--- START ---

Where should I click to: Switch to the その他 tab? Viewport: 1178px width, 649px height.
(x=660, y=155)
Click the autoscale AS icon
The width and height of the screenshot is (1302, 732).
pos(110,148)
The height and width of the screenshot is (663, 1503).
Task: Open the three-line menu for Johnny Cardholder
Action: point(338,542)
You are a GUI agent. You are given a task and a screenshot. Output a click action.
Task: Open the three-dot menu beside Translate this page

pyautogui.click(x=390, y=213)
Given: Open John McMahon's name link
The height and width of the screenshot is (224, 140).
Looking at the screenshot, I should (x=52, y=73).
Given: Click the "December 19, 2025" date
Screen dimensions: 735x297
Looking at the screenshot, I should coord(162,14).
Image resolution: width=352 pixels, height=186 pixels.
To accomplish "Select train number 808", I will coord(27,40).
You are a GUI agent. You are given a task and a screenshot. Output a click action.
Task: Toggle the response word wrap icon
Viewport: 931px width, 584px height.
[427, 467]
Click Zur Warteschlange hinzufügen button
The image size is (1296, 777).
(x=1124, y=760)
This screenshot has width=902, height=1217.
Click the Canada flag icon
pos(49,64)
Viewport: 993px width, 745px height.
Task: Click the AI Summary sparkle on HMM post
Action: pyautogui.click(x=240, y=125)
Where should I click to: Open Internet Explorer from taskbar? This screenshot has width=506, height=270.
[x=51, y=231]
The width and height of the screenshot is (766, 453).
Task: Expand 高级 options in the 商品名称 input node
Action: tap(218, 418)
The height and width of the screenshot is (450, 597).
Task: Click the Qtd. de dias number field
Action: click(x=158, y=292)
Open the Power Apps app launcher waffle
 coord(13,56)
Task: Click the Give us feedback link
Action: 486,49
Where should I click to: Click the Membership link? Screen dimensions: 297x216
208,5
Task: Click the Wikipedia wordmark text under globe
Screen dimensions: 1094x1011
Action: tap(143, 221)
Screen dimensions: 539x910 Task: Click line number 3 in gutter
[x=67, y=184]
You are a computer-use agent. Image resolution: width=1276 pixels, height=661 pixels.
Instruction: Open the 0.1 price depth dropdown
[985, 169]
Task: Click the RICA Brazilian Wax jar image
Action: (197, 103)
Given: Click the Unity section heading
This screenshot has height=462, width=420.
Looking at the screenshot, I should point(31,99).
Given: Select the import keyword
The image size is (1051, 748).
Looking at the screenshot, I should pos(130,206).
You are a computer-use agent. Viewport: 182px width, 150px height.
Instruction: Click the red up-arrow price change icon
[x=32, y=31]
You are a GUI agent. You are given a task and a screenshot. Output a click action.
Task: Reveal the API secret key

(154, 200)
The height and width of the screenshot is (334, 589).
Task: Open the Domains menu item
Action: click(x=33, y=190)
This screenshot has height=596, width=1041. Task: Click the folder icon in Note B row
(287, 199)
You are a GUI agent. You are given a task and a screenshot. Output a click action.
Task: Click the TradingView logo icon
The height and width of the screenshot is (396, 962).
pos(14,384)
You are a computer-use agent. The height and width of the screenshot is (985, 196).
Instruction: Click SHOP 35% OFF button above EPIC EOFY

--- END ---

- **Activity**: If a line in the records holds the string "resolution", copy it.

- **Written response**:
Image resolution: width=352 pixels, height=186 pixels.
You are a computer-use agent. Image resolution: width=1276 pixels, height=661 pixels.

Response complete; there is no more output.